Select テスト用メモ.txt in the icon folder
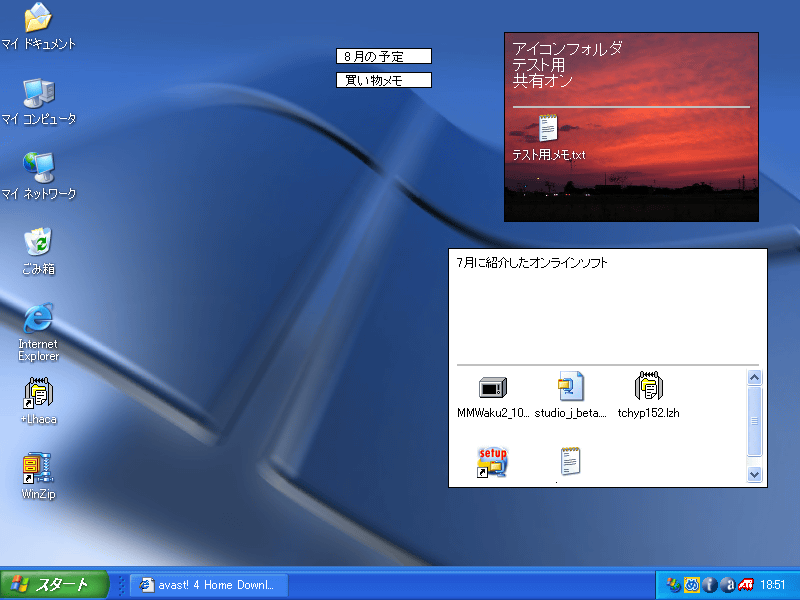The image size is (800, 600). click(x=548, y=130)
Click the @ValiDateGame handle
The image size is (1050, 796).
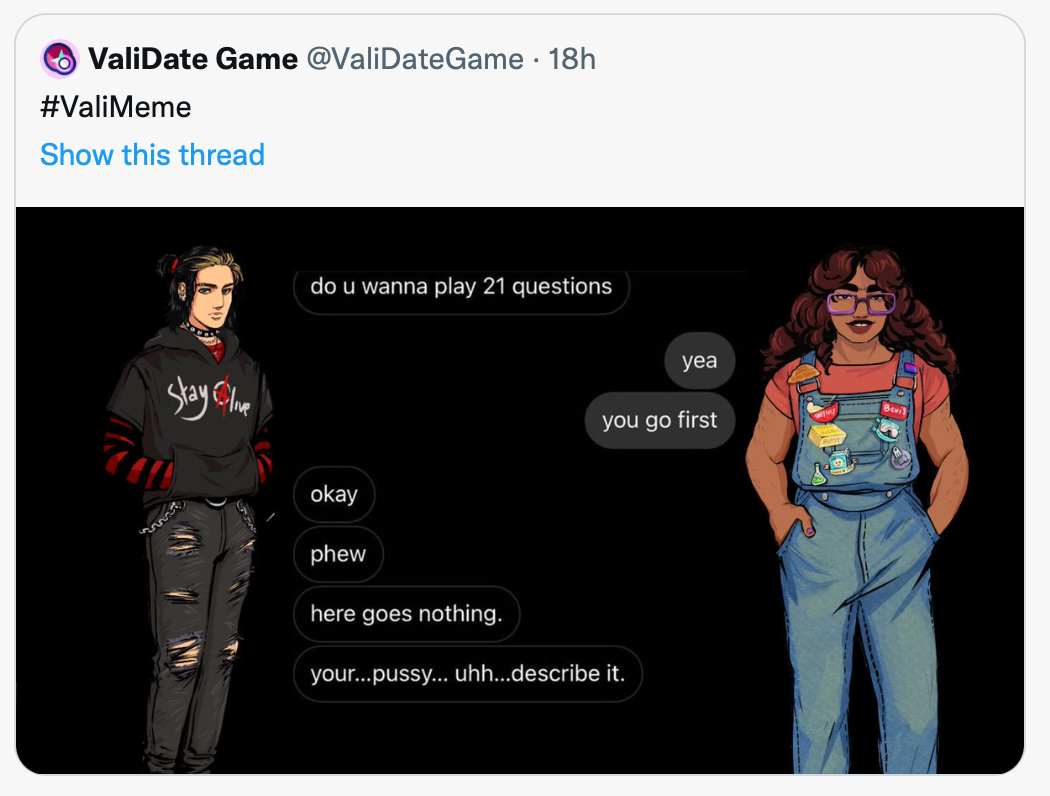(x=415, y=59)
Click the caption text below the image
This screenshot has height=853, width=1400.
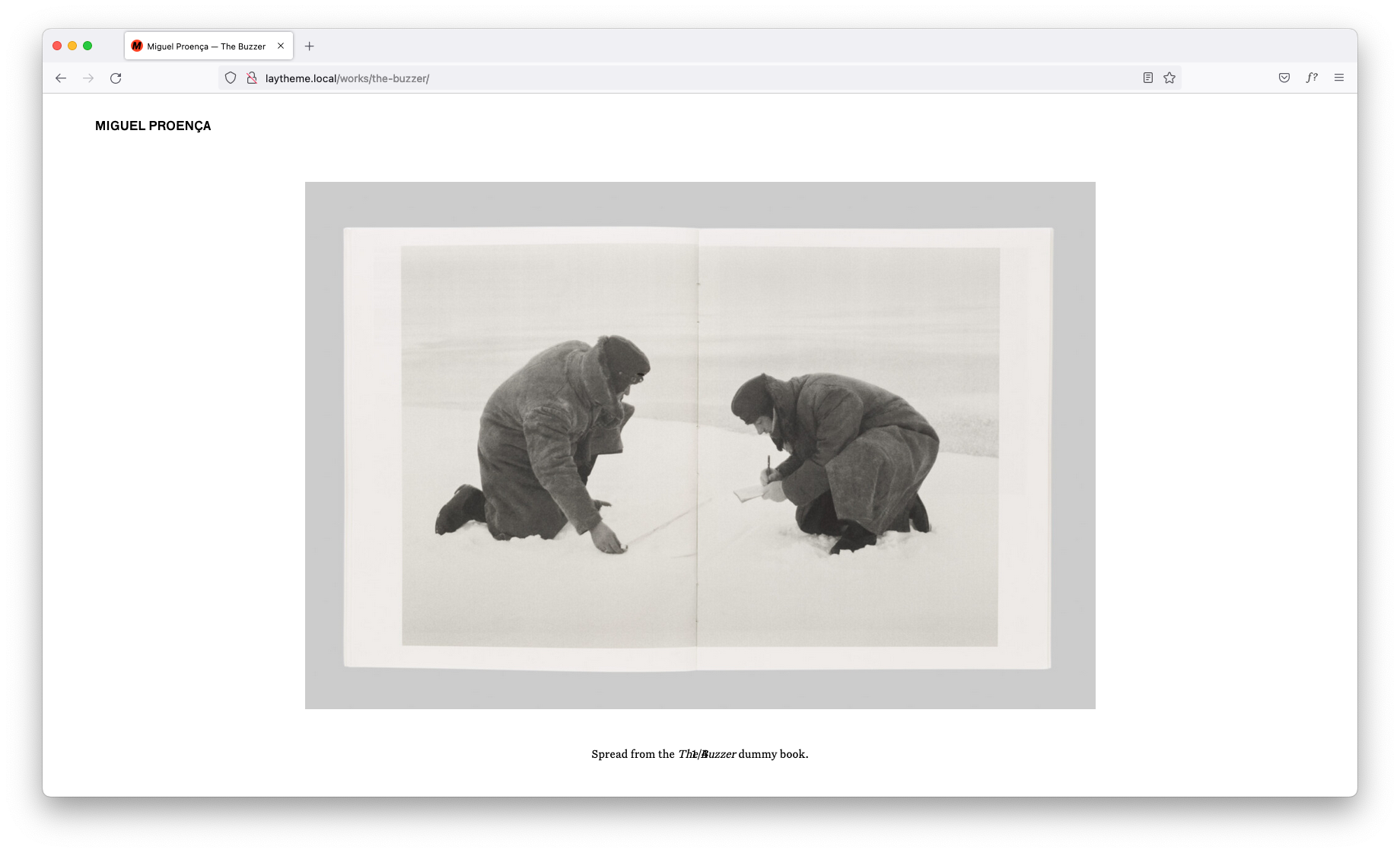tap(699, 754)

---

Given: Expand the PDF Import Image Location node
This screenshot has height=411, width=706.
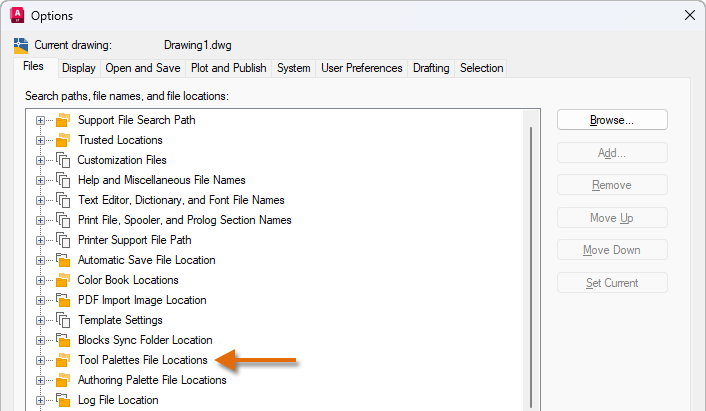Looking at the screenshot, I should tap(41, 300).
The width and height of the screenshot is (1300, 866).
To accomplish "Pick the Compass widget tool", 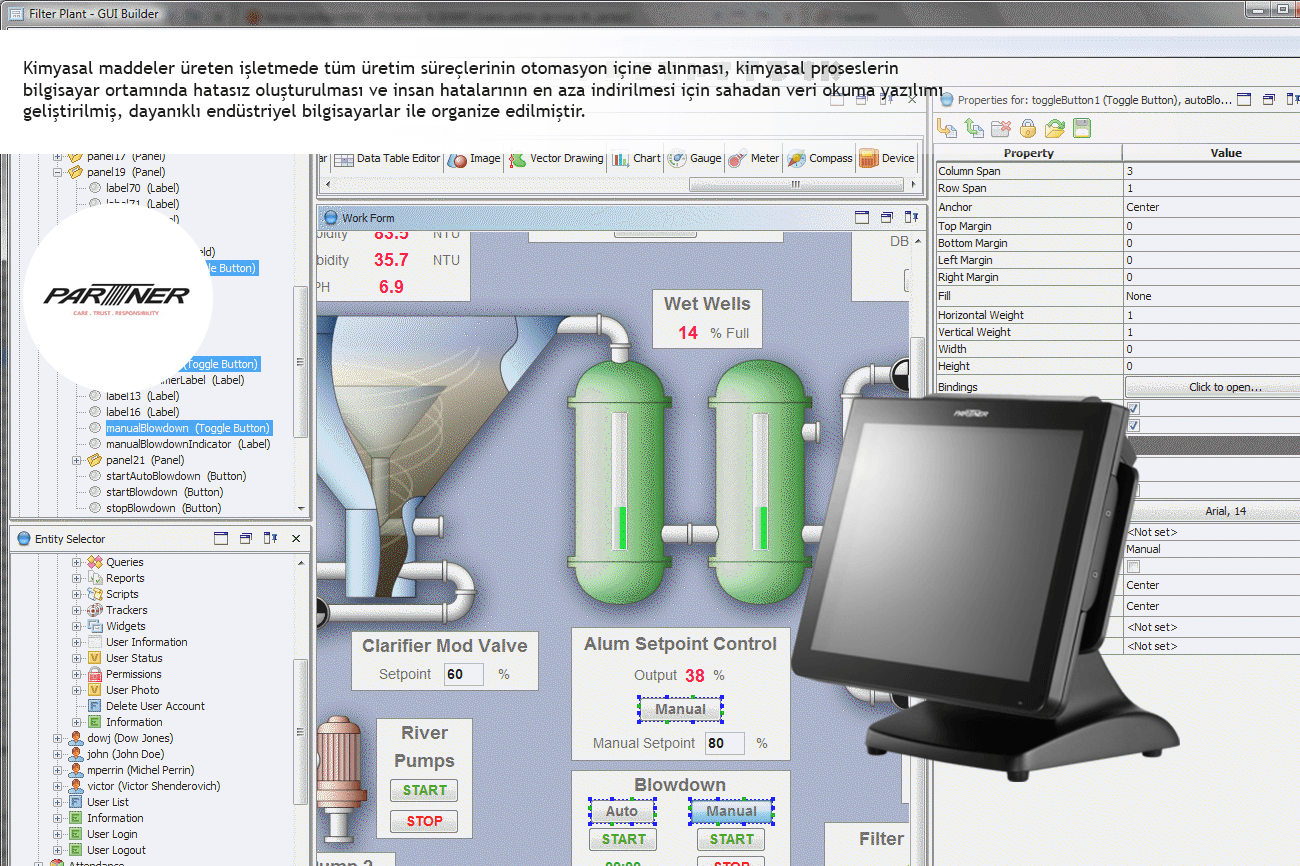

* * *

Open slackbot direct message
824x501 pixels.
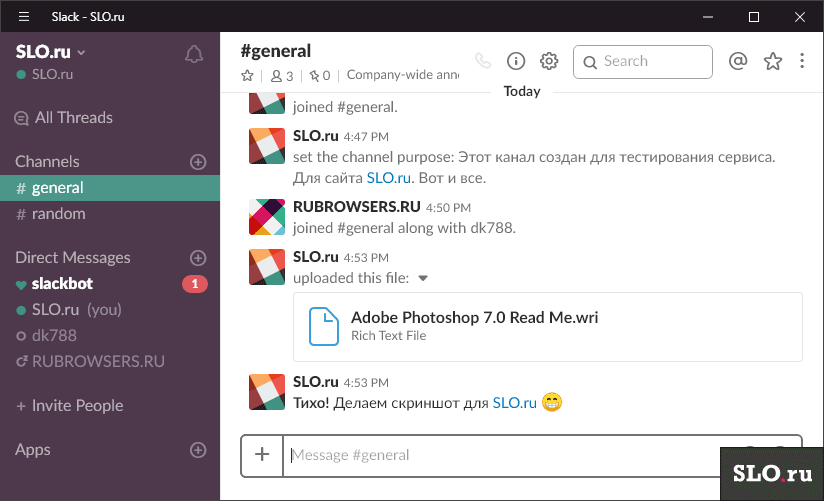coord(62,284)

ABOUT THIS EXERCISE — Within the listing above, the stretch from the line with "This screenshot has height=411, width=706." down to the line with "the Compass widget" is to be given again exactly, end lines included and pictures excluded.

SOLVED EXERCISE —
This screenshot has height=411, width=706.
Looking at the screenshot, I should tap(41, 300).
The width and height of the screenshot is (1300, 866).
To accomplish "Pick the Compass widget tool", 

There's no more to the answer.